# [Trecho do documento]
O presidente da Federação das Associações de Microempresas e Empresas de Pequeno Porte de Pernambuco (Femicro-PE), José Tarcísio da Silva, também pontua a necessidade de “ter regras claras e direcionadas verdadeiramente para aquele público que atua dentro da economia formal ou informal”. “Essas pessoas precisam ter condições de ingressar nesse mercado, e também é preciso estimular o crescimento dele. Estar legal, poder emitir nota fiscal, porque a pessoa física não pode emitir, ela tem limitações. Se existe a instituição do MEI, nada melhor do que ingressar e ter a proteção do Estado”, afirma Tarcísio.
Outro ponto elencado foi sobre a taxa de juros a 0,99%, que não consta no PL, porque deverá ser regulamentada por decreto. Especialistas alertam que mesmo sendo uma taxa subsidiada ou baixa, o programa se trata de um empréstimo. “Muitas empresas estão endividadas, outras prestes a fechar, mas estamos falando de crédito, tem que ser pago. Esse é mais um instrumento de apoio aos pequenos negócios em uma cidade que tem forte desigualdade e um número grande de microempreendedores”, avalia o economista Jorge Jatobá.
A definição da taxa de juros também leva em consideração as normas de mercado, no entanto ao ser fixada por decreto, existem implicações técnicas sobre como os parceiros do mercado financeiro vão atuar nesse processo para viabilizar essa taxa menor e os prazos para pagamento. “Nós temos que esperar para enxergar no decreto quais serão os detalhamentos porque existem regras e normas de mercado a serem observados”, afirma Fernando Clímaco.
O Projeto de Lei do Crédito Popular do Recife determina a reativação do Fundo Municipal de Fomento ao Empreendedorismo - Recife Acredita, que já tinha sido instituído por lei, em 2014. Esse fundo tem por finalidade a captação centralizada e aplicação de recursos orçamentários e financeiros relacionados a implantação, operacionalização, desenvolvimento de atividades e de ações do Crédito Popular.

# [Tarefa atribuída A]
No texto sobre o Crédito Popular do Recife, em que ano o Fundo Municipal de Fomento ao Empreendedorismo - Recife Acredita foi instituído por lei?
# [Tarefa atribuída B]
Resuma em duas frases o texto sobre o Crédito Popular do Recife.
# [Tarefa atribuída C]
Dê seguimento ao texto sobre o Crédito Popular do Recife a partir do ponto em que ele termina.

(Entradas da coleção)
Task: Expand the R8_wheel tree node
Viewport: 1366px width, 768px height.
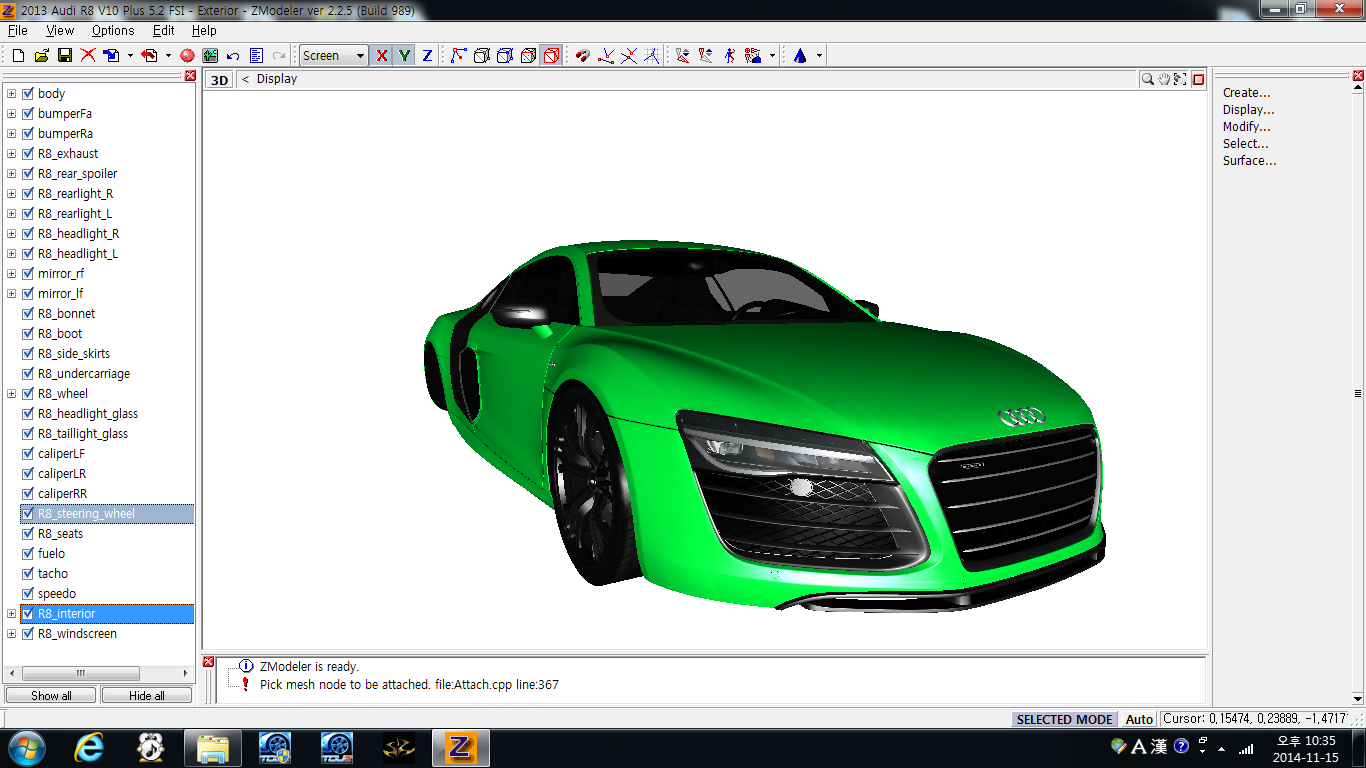Action: (x=12, y=393)
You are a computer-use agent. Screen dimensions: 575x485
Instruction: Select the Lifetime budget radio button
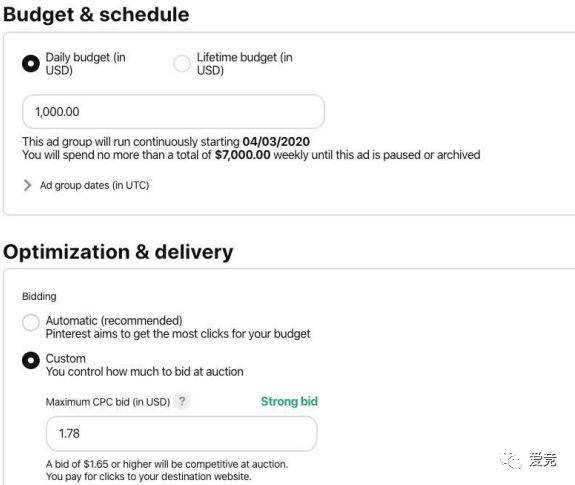(182, 63)
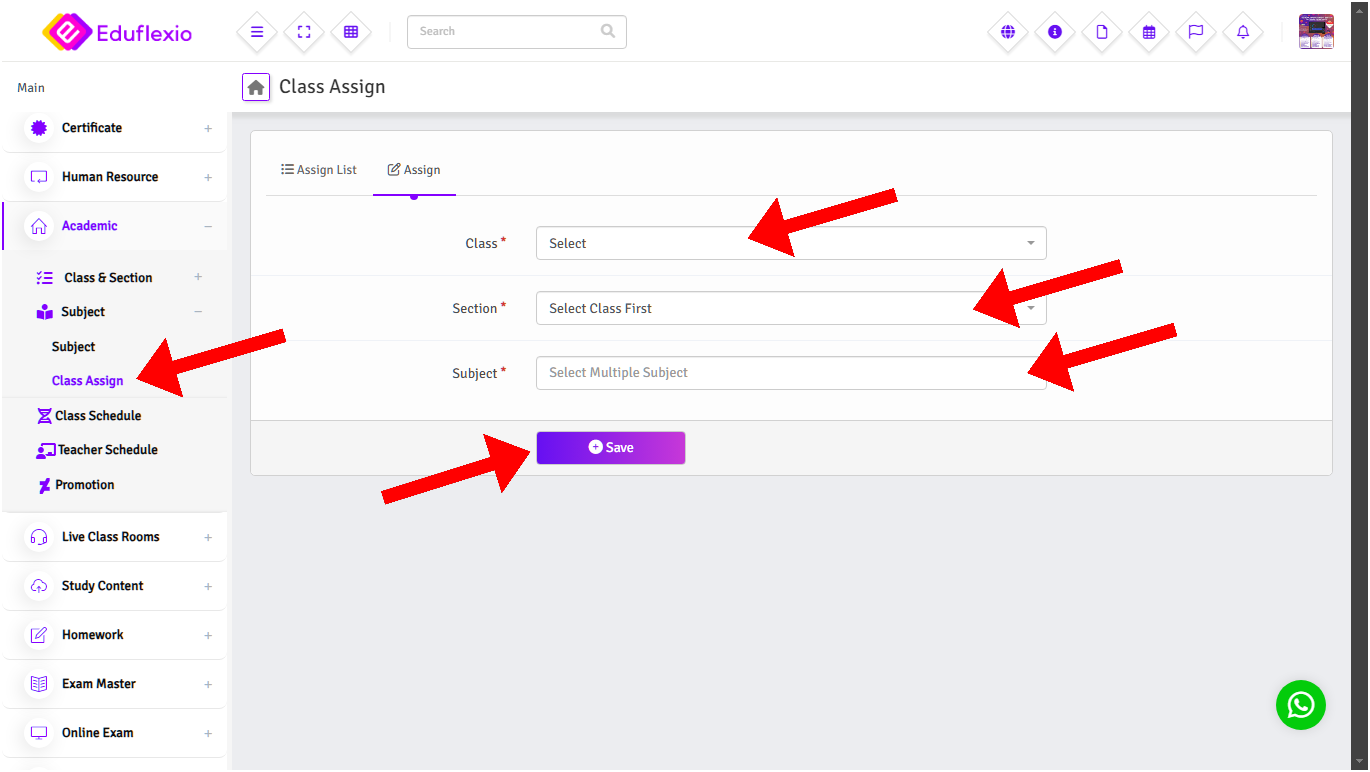Image resolution: width=1370 pixels, height=772 pixels.
Task: Click the home icon beside Class Assign
Action: [256, 87]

# [Resultado A]
Em 2014.

# [Resultado B]
O presidente da Femicro-PE defende regras claras para o público da economia formal ou informal, e especialistas alertam que, mesmo com a taxa de juros de 0,99%, que não consta no PL e será regulamentada por decreto, o programa é um empréstimo que tem que ser pago. O Projeto de Lei determina a reativação do Fundo Municipal de Fomento ao Empreendedorismo - Recife Acredita, instituído em 2014, para captar e aplicar recursos nas ações do Crédito Popular.

# [Resultado C]
Para o presidente da Femicro, José Tarcísio, a reativação desse fundo é importante e positiva, por ter sido criada uma expectativa no primeiro ano de gestão do ex-prefeito Geraldo Julio (PSB), mas que não chegou a ser operacionalizado. “Esse era um dos anseios do segmento, então é louvável que esse fundo seja tirado do papel. O recurso é necessário, não tenho a menor dúvida, porque o número de empreendedores individuais é muito grande no Estado e são eles que estão mantendo a economia”, declara Tarcísio.
Inicialmente, serão investidos R$ 16,8 milhões no primeiro ano de execução do programa municipal. Para Jorge Jatobá, esse recurso orçamentário seria pouco. “É o começo, acho que isso deverá ser calibrado à medida que o programa for bem sucedido”, afirma. Mas, o economista também fala sobre os riscos de inadimplência serem altos devido a imprevisibilidade nos próximos meses com a pandemia.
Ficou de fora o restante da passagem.